Assignment:
The word "agent" marks the lines you need; copy each of them from the data.

Data in this exercise:
━━━━━━━━━━━━━━━━━━━━
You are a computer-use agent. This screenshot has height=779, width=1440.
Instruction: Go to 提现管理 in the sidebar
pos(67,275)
━━━━━━━━━━━━━━━━━━━━
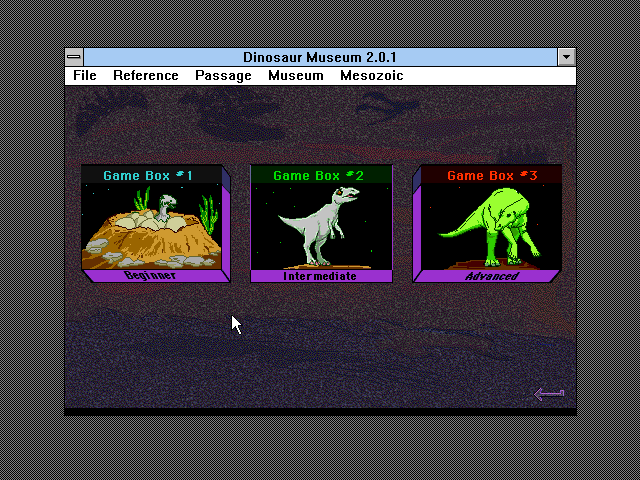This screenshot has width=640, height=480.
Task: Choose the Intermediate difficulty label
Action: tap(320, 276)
━━━━━━━━━━━━━━━━━━━━
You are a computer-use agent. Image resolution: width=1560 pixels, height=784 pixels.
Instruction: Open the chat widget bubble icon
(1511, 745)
━━━━━━━━━━━━━━━━━━━━
Written solution:
You are a computer-use agent. This screenshot has height=779, width=1440.
You are a computer-use agent. Image resolution: width=1560 pixels, height=784 pixels.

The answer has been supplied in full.